The Mirror We Built: When Machines Learned to Dream

(History of AI, Part 1) From the first circuits flickering in Philadelphia and Kyiv to the vast neural networks of today, the story of artificial intelligence is a human odyssey — a mirror of our imagination, ambition, and desire to understand ourselves through the minds we create. Welcome to a short history of AI

Dec 20, 2025 | AI & TECHNOLOGY, ANALYSIS, HISTORY, NEWSLETTER, SOCIETY

By Jabir Deralla

AI was born from the minds of scientists, visionary thinkers, and artists — and, to a certain extent, from manipulators chasing fame and fortune. The story of artificial intelligence begins almost alongside the birth of computer technology. Today, I want to share some of those stories with you — insights my friend ChatGPT and I have gathered from the rich history of AI’s evolution.

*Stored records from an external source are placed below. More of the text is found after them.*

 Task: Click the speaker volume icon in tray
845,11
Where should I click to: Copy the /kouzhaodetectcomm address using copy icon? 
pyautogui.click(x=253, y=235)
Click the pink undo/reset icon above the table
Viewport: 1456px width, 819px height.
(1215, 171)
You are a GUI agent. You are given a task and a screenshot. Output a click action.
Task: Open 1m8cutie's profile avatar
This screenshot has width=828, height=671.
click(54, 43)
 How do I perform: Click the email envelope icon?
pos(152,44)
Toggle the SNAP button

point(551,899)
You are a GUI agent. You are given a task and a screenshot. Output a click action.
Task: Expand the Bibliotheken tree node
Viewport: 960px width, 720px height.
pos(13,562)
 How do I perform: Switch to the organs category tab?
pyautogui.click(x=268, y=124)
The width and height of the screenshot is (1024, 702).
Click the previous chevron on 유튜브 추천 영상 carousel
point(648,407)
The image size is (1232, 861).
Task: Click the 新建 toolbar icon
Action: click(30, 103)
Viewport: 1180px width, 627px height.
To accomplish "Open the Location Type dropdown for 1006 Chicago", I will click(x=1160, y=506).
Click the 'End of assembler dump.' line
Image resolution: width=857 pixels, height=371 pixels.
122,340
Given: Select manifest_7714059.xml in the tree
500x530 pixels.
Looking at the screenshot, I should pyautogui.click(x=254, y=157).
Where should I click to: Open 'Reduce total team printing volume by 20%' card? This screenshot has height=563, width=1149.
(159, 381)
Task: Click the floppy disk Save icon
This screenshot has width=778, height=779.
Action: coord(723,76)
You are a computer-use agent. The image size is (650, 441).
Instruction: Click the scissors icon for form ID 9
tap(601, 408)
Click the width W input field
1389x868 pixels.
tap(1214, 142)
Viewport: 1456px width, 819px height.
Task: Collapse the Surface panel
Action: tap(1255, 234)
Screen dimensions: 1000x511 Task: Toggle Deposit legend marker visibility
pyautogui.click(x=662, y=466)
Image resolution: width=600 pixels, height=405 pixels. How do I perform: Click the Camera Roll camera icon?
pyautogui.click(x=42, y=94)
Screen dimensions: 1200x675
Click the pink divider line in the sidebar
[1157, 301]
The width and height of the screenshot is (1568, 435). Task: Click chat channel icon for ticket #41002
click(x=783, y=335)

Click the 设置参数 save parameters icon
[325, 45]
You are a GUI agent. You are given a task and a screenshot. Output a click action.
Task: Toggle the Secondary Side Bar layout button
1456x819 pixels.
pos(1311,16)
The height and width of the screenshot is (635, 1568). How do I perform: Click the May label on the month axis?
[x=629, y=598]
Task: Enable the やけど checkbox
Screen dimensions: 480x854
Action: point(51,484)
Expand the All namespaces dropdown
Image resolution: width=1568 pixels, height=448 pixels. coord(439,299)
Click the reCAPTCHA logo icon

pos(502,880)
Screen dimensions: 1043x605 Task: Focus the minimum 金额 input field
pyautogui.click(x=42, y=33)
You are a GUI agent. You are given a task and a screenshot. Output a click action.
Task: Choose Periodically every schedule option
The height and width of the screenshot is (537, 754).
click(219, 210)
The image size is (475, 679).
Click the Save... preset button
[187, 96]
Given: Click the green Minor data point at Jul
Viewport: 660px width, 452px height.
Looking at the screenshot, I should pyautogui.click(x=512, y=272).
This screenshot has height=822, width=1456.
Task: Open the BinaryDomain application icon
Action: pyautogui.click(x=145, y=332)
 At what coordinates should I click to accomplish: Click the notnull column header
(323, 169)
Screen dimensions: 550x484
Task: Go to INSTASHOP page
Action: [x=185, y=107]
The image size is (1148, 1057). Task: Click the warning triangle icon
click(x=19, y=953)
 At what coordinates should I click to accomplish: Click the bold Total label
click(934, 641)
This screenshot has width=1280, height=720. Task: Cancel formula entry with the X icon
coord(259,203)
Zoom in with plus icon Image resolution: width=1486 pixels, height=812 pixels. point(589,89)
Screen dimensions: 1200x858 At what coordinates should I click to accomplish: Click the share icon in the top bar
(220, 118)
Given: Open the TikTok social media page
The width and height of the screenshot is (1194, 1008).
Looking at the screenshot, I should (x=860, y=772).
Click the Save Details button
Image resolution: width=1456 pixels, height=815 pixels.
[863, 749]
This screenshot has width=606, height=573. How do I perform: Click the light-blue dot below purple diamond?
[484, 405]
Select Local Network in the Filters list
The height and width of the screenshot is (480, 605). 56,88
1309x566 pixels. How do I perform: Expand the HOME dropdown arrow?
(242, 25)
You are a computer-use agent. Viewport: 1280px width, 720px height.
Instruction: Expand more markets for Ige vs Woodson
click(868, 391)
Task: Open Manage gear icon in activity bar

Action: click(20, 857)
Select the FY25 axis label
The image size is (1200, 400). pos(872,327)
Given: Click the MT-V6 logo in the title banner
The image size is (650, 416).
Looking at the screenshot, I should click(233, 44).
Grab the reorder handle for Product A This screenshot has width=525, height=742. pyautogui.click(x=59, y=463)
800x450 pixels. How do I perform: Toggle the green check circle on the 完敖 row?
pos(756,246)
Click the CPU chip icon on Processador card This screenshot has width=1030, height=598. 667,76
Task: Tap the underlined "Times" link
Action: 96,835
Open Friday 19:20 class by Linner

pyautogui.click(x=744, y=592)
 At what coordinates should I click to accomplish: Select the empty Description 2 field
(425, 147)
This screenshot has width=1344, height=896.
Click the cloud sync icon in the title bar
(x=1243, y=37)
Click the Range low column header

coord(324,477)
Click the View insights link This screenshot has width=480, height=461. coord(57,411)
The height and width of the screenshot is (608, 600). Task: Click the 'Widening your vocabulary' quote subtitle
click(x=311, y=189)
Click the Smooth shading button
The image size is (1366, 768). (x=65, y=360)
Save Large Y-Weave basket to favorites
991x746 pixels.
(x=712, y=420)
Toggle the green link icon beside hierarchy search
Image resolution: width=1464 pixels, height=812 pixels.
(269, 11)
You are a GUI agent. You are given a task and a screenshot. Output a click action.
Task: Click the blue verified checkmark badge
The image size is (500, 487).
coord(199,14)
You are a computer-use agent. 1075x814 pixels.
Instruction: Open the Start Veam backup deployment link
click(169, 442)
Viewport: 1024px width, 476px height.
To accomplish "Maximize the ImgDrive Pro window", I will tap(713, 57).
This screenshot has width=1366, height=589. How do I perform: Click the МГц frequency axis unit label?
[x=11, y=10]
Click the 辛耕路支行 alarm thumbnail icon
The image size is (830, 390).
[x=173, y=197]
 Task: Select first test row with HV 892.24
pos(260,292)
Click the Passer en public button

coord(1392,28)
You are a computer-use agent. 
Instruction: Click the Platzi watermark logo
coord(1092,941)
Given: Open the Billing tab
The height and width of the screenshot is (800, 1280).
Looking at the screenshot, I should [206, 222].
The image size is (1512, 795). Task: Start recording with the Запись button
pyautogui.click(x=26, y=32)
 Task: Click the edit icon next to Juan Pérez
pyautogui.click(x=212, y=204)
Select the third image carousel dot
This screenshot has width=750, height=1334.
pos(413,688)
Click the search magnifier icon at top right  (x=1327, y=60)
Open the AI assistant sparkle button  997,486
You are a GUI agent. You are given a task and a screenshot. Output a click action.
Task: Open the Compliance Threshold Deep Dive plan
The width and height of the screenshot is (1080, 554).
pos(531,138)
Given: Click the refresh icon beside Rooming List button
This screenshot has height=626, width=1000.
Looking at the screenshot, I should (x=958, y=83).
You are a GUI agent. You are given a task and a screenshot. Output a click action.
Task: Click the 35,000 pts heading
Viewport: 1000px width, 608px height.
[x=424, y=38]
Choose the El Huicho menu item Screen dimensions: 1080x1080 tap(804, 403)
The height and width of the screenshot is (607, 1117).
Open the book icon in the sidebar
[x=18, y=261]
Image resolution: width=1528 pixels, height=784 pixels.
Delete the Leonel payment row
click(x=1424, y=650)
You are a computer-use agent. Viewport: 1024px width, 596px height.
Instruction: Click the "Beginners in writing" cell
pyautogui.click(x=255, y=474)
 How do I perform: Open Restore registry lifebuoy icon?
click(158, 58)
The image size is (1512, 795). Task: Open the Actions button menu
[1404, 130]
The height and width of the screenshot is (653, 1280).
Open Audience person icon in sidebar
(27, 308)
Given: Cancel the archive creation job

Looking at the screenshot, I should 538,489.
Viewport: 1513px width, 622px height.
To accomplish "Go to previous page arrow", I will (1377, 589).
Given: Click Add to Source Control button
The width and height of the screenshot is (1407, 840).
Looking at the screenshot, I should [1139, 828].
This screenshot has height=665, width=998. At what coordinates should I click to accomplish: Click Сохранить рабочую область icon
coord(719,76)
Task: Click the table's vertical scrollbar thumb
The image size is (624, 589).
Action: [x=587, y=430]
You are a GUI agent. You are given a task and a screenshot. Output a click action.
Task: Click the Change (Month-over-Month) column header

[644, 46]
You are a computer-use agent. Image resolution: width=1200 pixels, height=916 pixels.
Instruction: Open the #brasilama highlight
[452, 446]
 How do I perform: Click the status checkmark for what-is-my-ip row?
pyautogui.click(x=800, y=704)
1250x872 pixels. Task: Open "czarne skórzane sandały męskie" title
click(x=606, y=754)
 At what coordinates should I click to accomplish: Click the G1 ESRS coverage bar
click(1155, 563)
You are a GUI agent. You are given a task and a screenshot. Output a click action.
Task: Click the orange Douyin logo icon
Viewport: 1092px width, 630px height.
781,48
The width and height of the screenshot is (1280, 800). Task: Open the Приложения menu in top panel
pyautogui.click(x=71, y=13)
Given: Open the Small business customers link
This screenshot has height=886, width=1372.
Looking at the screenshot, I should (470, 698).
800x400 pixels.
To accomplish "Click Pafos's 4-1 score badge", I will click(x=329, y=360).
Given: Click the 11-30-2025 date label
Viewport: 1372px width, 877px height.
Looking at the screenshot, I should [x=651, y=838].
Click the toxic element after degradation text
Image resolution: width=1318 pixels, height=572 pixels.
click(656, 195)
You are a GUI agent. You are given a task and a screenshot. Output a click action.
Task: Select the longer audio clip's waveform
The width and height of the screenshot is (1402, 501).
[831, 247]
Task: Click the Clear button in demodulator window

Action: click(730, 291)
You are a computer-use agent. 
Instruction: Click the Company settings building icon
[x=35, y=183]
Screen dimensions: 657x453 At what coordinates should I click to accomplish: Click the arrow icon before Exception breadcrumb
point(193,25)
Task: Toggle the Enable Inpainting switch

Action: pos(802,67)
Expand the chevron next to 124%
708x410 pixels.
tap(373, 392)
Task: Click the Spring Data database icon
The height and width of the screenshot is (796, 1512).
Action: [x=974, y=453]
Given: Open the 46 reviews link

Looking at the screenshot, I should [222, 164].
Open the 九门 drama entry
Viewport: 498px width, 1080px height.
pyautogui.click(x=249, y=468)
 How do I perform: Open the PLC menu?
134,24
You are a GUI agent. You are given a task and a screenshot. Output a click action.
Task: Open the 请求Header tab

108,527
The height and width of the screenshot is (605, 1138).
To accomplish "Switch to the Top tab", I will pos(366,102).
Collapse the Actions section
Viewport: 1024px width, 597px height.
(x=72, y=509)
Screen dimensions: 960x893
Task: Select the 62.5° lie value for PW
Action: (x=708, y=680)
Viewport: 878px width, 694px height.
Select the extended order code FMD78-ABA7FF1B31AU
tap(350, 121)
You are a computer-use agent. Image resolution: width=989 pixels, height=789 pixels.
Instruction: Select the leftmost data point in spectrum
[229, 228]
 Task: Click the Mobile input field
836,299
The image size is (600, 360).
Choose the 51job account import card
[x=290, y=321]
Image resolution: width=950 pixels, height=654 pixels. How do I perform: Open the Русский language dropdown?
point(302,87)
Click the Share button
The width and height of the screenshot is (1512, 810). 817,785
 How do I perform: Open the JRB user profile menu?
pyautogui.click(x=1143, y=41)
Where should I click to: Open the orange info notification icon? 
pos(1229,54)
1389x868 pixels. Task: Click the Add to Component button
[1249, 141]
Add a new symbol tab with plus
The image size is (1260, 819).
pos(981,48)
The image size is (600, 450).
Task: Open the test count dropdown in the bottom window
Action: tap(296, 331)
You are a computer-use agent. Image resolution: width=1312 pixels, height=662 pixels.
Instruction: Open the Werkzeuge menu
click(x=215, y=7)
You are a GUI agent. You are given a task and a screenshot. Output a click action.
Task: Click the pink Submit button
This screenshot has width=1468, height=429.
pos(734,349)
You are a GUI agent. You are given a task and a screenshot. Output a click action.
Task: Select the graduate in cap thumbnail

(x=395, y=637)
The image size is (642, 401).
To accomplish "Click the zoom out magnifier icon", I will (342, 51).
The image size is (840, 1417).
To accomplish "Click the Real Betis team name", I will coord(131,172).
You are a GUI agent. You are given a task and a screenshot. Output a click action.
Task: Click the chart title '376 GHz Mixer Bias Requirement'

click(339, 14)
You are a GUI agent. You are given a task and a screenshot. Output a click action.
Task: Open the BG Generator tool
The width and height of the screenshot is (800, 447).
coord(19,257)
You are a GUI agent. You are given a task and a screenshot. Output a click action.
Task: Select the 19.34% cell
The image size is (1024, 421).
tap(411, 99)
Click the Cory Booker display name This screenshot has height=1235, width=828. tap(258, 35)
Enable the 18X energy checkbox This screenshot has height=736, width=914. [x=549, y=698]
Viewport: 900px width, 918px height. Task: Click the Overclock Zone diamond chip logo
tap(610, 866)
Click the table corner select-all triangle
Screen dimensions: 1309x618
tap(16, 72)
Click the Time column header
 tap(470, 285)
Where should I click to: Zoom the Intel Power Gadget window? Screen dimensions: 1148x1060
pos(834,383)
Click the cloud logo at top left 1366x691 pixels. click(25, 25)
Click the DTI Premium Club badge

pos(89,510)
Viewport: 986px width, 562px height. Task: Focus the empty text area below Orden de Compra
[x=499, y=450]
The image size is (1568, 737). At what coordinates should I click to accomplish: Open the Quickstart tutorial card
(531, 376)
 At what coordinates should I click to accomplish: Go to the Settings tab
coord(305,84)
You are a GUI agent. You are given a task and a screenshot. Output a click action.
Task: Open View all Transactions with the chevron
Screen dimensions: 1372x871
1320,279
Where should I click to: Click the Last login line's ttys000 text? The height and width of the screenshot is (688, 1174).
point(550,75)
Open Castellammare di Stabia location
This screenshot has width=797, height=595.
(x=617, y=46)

The roots of artificial intelligence reach back to the dawn of computing itself. Long before “AI” became a buzzword, Alan Turing was already asking whether machines could think. His visionary 1950 paper, Computing Machinery and Intelligence, laid the foundation for everything that followed. Turing’s “Imitation Game” — later known as the Turing Test — was not just a technical proposal, but a philosophical challenge to humanity’s understanding of mind and consciousness.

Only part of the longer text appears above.